事業モデル

同社は環境装置・プラント、機械装置、インフラ設備といった幅広い分野において設計から製造、販売、保守までを一貫して提供しています。特に環境部門では、ごみ焼却発電や水処理施設など、社会基盤に不可欠な設備の供給を主力としています。

また、脱炭素化に向けたプロセス機器の提供や、海外子会社を通じたグローバルな事業展開も特徴です。各事業領域において専門性の高い子会社と連携し、高度な技術力を背景としたソリューションを提供しています。

KPI

当連結会計年度における売上高は、環境部門の伸長により前年比5.7%増の645,222百万円を記録しました。一方で、同期間の営業利益は環境部門の状況悪化を受け、前年比54.8%減の12,191百万円に留まっています。

受注面では、機械・インフラ部門において33.7%増の89,479百万円を計上しており、将来の収益基盤を確保しています。また、研究開発費として12,581百万円を投じ、次世代技術やDX推進に向けた投資を継続しています。

成長ドライバー

中期経営計画「Forward 25」のもと、海外事業の伸長が重要な成長エンジンとなっています。特に廃棄物のエネルギー転換(Waste to X)や水処理分野において、海外売上高比率は51%に達しており、グローバルな展開を加速させています。

また、脱炭素化に向けた新設事業の収益改善や、DXによる製品・サービスの高付加価値化も推進しています。特定の技術領域における強みを活かし、環境負荷低減と社会課題解決の両立を目指す戦略が成長を牽引する見込みです。

リスク

同社は、品質リスクや労働安全衛生リスク、人権リスクを極めて重要な経営課題として位置づけています。特に海外での工事や運営における重大な労働災害の防止に向け、管理体制の再構築と教育の徹底に取り組んでいます。

また、公共案件の受注が多い事業特性から、独占禁止法を含む法令遵守への厳格な姿勢を貫いています。これらに対し、コンプライアンス委員会の設置や「倫理行動憲章」の策定など、組織的なガバナンス体制の強化を進めています。

競合

同社は環境・インフラ分野において多岐にわたる技術を持ち、独自の強みを持つポジションを築いています。特にごみ焼却発電や水処理といった公共性の高い領域では、高度な設計・施工能力と運営ノウハウが競争優位の源泉となります。

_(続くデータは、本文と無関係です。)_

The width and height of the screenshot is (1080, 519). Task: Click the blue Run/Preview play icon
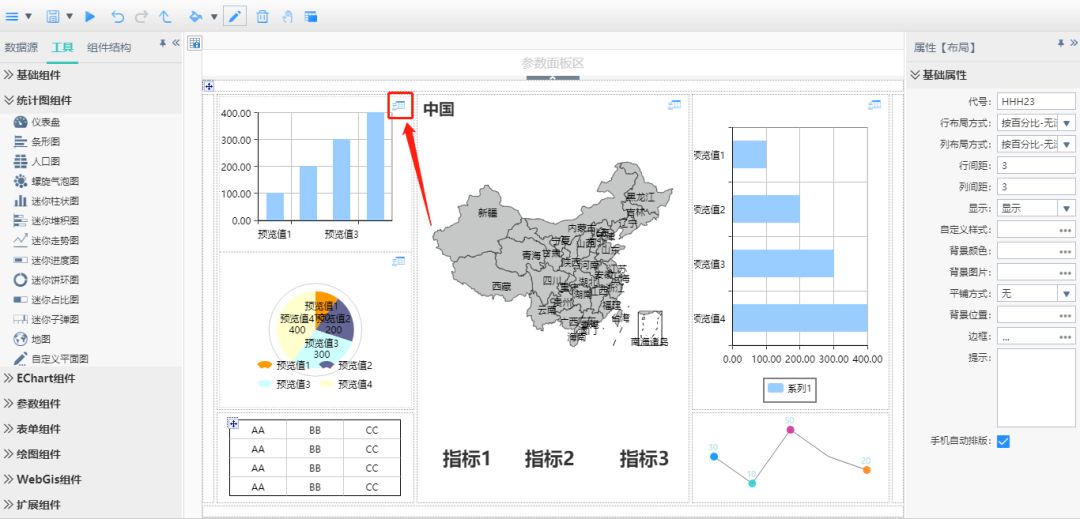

事業構造改革の一環として、非中核事業からの撤退や特定分野へのリソース集中を進めています。これにより、強みを持つ環境・脱炭素関連の技術力を研ぎ澄まし、競合に対する優位性を確立する戦略をとっています。

バリュエーション

2026年8月14日時点の市場データにおいて、同社の株価は1,246円となっています。この時の時価総額は約2091.4億円であり、PERは18.76倍と算出されています。

また、同日のデータにおけるPBRは1.06倍となっており、配当利回りは3.06%を記録しています。これらの指標は、同社の事業基盤と将来の成長期待を反映した水準となっています。